The probability of the Potential Outcomes can be defined as:
P(Y(i)) = P(Y(i)|X=i)P(X=i)
So we could think that we could compute:
$$E(Y(i)) = E[\frac{yi}{P(A|X)}P(A|X)]$$
If we multiply each sample times its inverse propensity score we could compute the Potential Outcomes.
$$ΔIPSW = 1/N * (\sum_{i=Treatment} \frac{yi}{e(Xi)} - \sum_{i=Control} \frac{yi}{1-e(Xi)})$$
model = CausalModel(Y=data.wt82_71.values, D=data.qsmk.values, X=X.values)
The est_propensity_s() method applies a Logistic Regression over the covariates.
model.est_propensity_s()
propensity = model.propensity['fitted']
df = data
df['ips'] = np.where(df.qsmk == 1, 1/propensity, 1/(1-propensity))
df['ipsw'] = df.wt82_71 * df['ips']
ipswe = (df[df.qsmk==1]['ipsw'].sum() - df[df.qsmk==0]['ipsw'].sum())/df.shape[0]
print('The estimated ATE computed using IPSWE is: ' + str(ipswe))
model = CausalModel(Y=data.wt82_71.values, D=data.qsmk.values, X=X.values)
print(model.summary_stats)
Large values indicate that simple linear adjustment methods may not be adequate for removing biases that are associated with differences in covariates.
We're going to estimate the ATE computing a weighted Linear Regression, weighting each sample using the inverse propensity score.
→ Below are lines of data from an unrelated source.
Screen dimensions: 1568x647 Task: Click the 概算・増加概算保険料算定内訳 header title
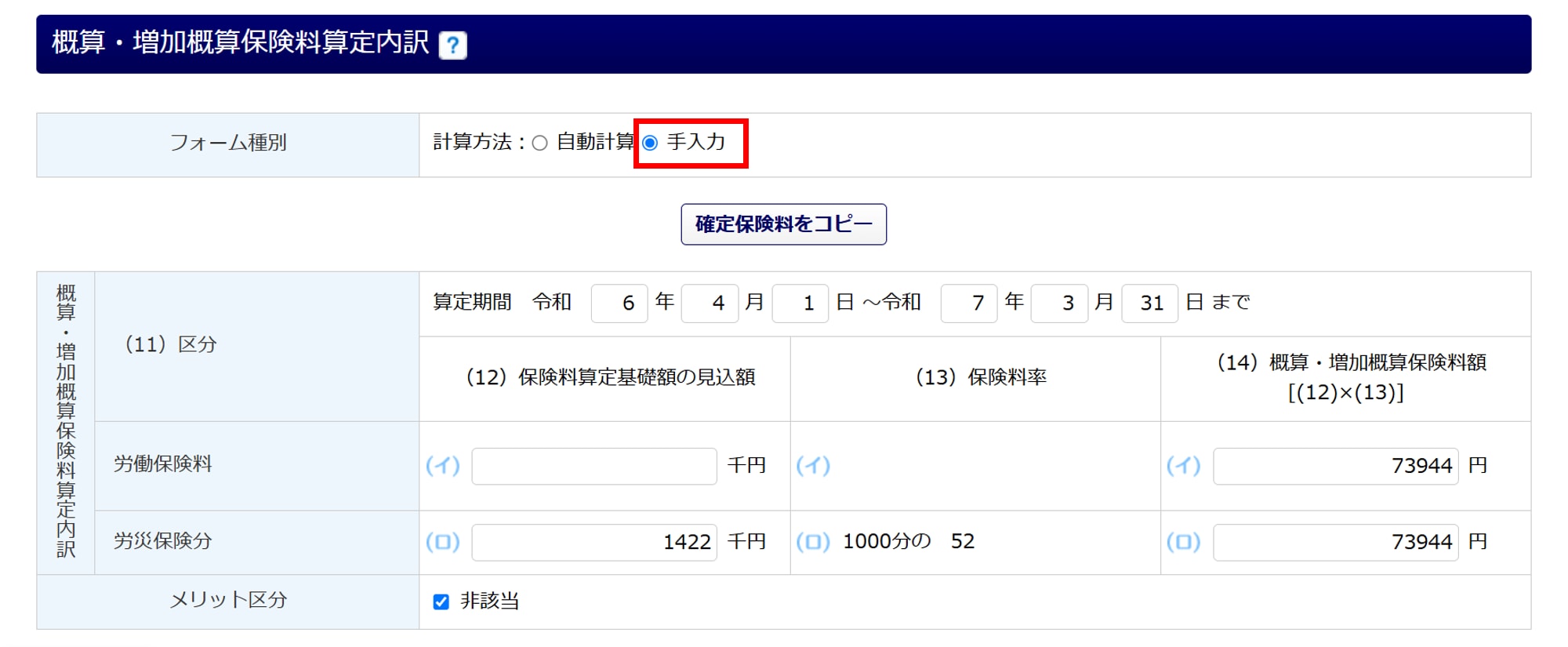click(x=241, y=42)
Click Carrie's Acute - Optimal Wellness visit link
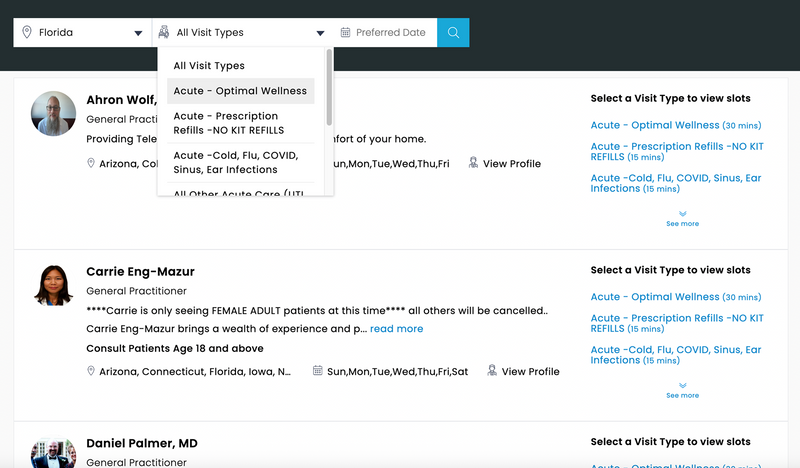Viewport: 800px width, 468px height. click(654, 297)
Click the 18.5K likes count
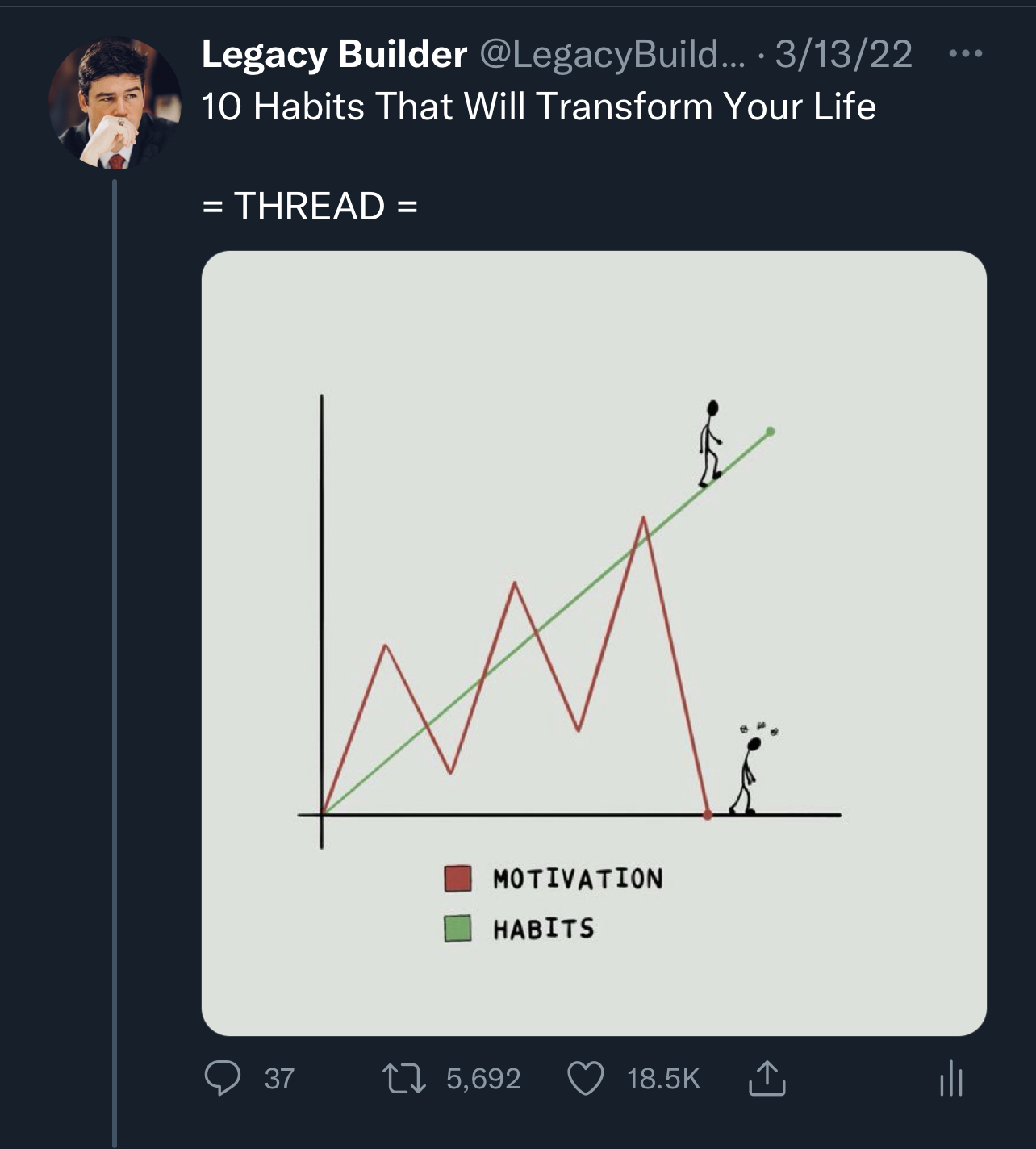The height and width of the screenshot is (1149, 1036). 663,1078
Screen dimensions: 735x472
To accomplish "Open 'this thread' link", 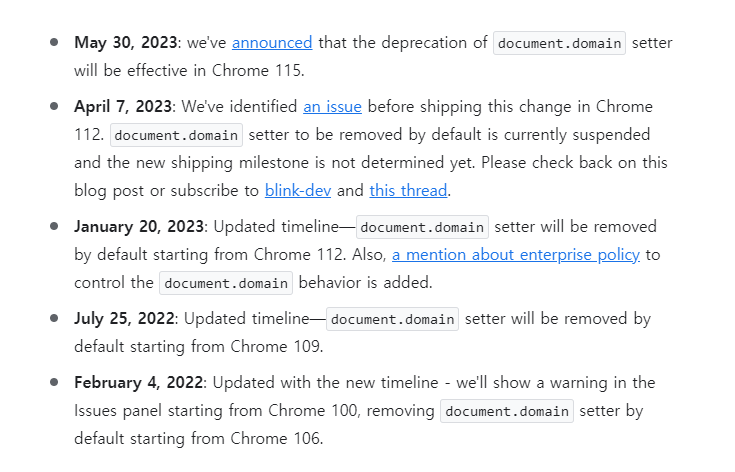I will (x=408, y=190).
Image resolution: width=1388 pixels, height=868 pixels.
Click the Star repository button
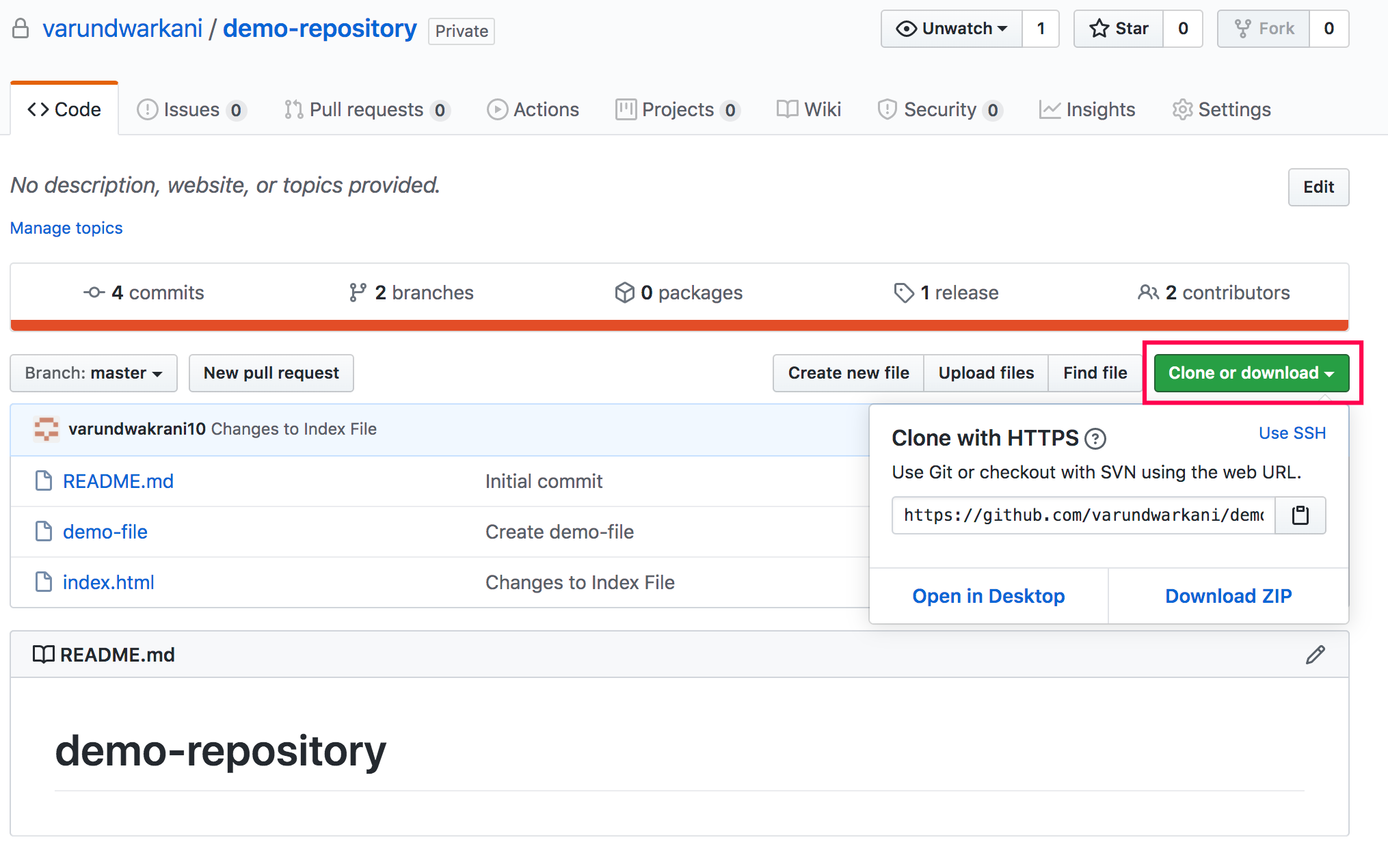click(1119, 29)
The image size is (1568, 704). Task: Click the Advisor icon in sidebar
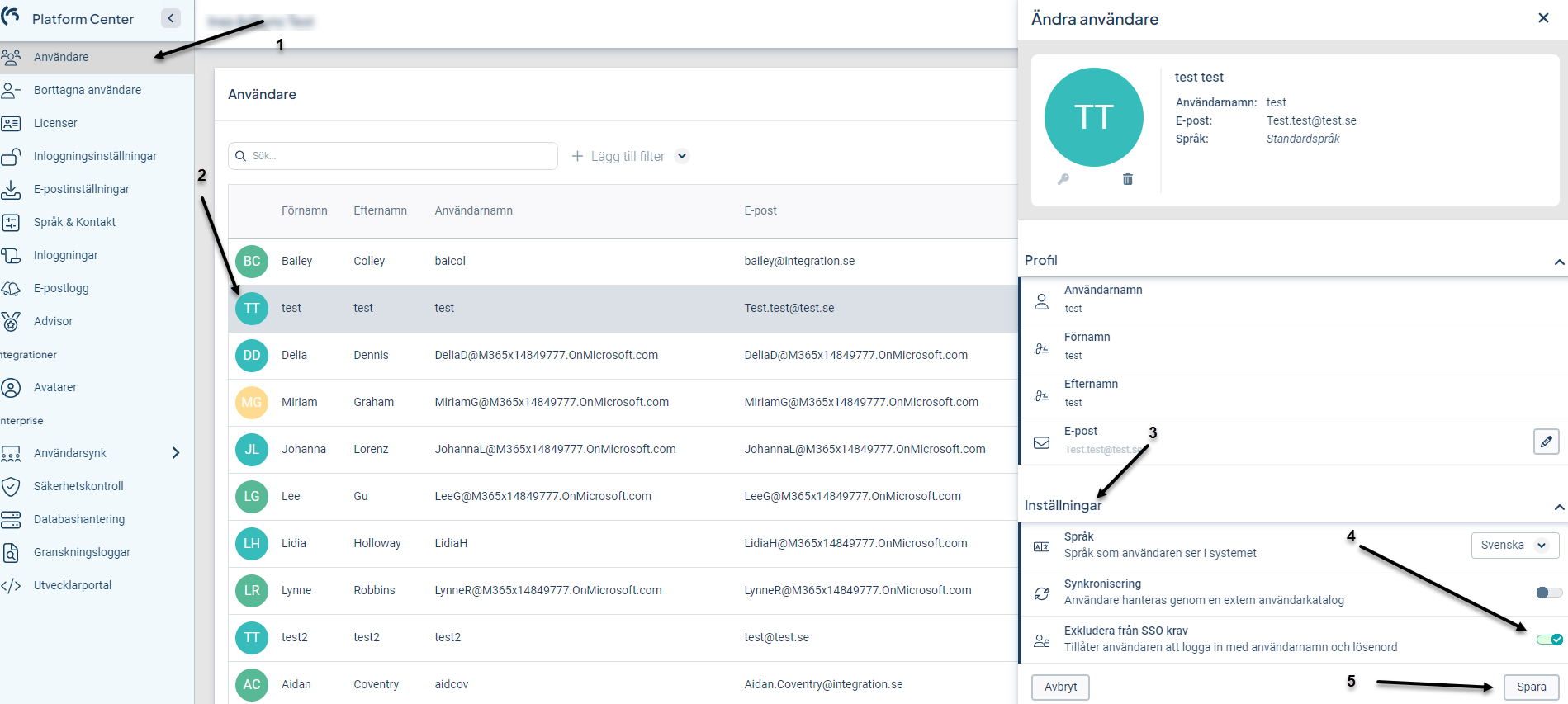point(11,321)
model = CausalModel(Y=data.wt82_71.values, D=data.qsmk.values, X=X.values)
model.est_propensity_s()
model.est_via_weighting()
print(model.estimates)
The trim_s() method is going to remove samples whose estimated propensity score <= cutoff or >= (1 - cutoff).
model = CausalModel(Y=data.wt82_71.values, D=data.qsmk.values, X=X.values)
model.est_propensity_s()
model.trim_s()
model.est_via_matching()
print(model.estimates)
propensity = model.propensity['fitted']
cutoff = model.cutoff
print(propensity)
print(cutoff)
mask = (propensity > cutoff) & (propensity < 1 - cutoff)
data[mask].plot.scatter(x='active', y='wt82_71', c='qsmk', cmap='rainbow', colorbar=True)
If we don't have a prior knowledge about what 'similar samples' could be, we can group these samples inside clusters of similar propensity scores. After that, we can compute the ATE of each cluster of subjects.
model = CausalModel(Y=data.wt82_71.values, D=data.qsmk.values, X=X.values)
model.est_propensity_s()
model.stratify_s()
print(model.strata)
We can compute the overall ATE from the different strata using the est_via_blocking method. To achive that, this function estimates average treatment effects using regression within blocks.
model.est_via_blocking()
print(model.estimates)